Характер того, что я помню очевидным образом, то есть на самом деле, а не домысливаю, занимаясь порочной двусмысленной анимацией – все-таки статичный и лишенный значительности.
Кто теперь точно поручится, что именно эти мнимые фотографии я наблюдал в реальности?
В те времена, когда в злополучной немилой школе, где я испытывал себя разными глупостями днем, истирая штаны вечерами в областной научной библиотеке, он изредка, когда болела наша истовая историчка, тихо и трезво транслировал напыщенные лозунги правильной грамотной речью, без пафоса отстукивая ритм немного презрительных тирад суковатой тростью.
Это было в двух последних классах.
Ему ничего не стоило посадить в калошу рьяную отличницу, круто «шедшую на медаль». Ведь истории-то в те времена было пруд пруди, и один смутный пруд вовсе не вытекал из затхлого другого… И разумному ученику прошлое представлялось чередой не чем не связанных пустот и зияний в окаменевшем крошеве человечьего бытия, таким пьяным хороводом трудовых и ратных подвигов и всеобщих ликований по поводу этих подвигов.
Он тиранил именно легко лепечущих девиц, легко летящих пушистых прелестниц, комсомольских цикад и пташек-общественниц, именно гордость класса. Парней, если те угрюмо не прели на рожон, он великодушно не трогал. Но одного движения его брови было достаточно, что бы все поняли: кто есть кто и что из себя вообще-то в этом скорбном настоящем времени представляют.
Помню его рабочее платье, именно «платье», не одежду – черные порты, заблестевшие от долгой носки, брючины, вытянутые на коленях пузырями, кожаные черные тапочки, что шили надомники-татары, коричневая шерстяная кофта на пуговицах. Облаченье его было не то что ниже критики, а вне нее. Эту часть жизни он презирал, как и она его. Она простиралась там, куда он не вступал никогда.
За задними столами на его уроках всегда кто-то обитал: практиканты, практикантки стаи серьезных учителок из окрестных школ. Он был именитый педагог, крупный методист. Некоторые практиканты задерживались гораздо дольше отмеренного срока. Я их запомнил, так как они курили вместе с нами, десятиклассниками, во дворе школы, за углом. Одного помню определенно. Такой волжский тип – длинный, поджарый.

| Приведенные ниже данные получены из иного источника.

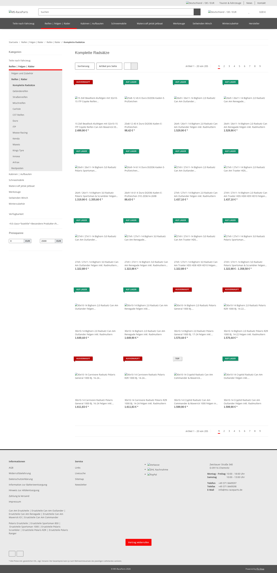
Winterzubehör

Конь каурый. Мы это племя вообще-то презирали – историки, значит, не знают вообще ничего.
Помню две удаляющиеся вдаль от школы по тенистому Шелковичному бульвару фигуры. Ясени и тутовые деревья сходились путаницей ветвей над тротуаром, и они словно входят в интимный рукав, опушенный изнутри зеленью. Просто оч. хорошее кино. Школьный историк, высокий и крупный, стриженый бобриком с провисшим портфелем и такой же высокий прогнутый к нему прутом молодой человек, все время обращающийся к спутнику, улыбающийся ему в лицо. Вот молодой человек подпрыгнул. Ударил ладонью по невысокому своду листвы. Вот еще раз. Еще. Какое-то глупое па. Историк крутит пальцем у виска.

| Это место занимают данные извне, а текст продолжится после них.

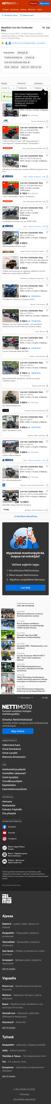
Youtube (11, 832)
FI (43, 698)
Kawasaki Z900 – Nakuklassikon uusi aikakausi (25, 646)
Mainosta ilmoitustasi (13, 756)
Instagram (12, 838)
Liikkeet (23, 9)
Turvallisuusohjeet (12, 781)
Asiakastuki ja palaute (14, 769)
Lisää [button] (39, 9)
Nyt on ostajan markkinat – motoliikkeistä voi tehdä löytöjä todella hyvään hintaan (25, 624)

Здесь я должен признаться, что попытка забыть этого учителя, а школу я кончил о-го-го сколько лет назад, походила на исступление. Словно я должен оторвать повязку, скрывающую шрам или незаживающую рану.
Будто я должен сам снять еще и швы, все-таки стягивающие рану.

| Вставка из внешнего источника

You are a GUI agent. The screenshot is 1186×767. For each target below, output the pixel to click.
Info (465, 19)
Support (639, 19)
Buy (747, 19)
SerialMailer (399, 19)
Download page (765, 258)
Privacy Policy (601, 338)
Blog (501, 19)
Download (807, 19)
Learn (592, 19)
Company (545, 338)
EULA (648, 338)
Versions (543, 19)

И я боюсь, что рана снова может раскрыться.
Все эти эпизоды, за исключением одного, из-за которого и идет речь, напоминали пустотелую игрушку, – ребенок ее пытается утопить в тазу с водой, а она все время всплывает, чтобы глупо заколыхаться на поверхности.
Одним словом, я теперь решил с этим покончить и просто описать то, что существует как-то помимо меня, но вообще-то и во мне.
Здесь не будет объективности и выверенности дотошного мемуара, потому что невозможно восстановить подлинную картину чужой жизни по цепи тех эпизодов, которым я был случайным свидетелем, а лучше сказать – соглядатаем.
Это будет неподлинная, измышленная, притянутая за уши единичная история единичного объекта, уже, скорее всего, объективно и не существующего, ведь я ничего не могу проверить и подвергнуть трезвой критике. И смысл этой истории скорее всего лечебный. Для меня. Хотя, как мне кажется, я вовсе не болен.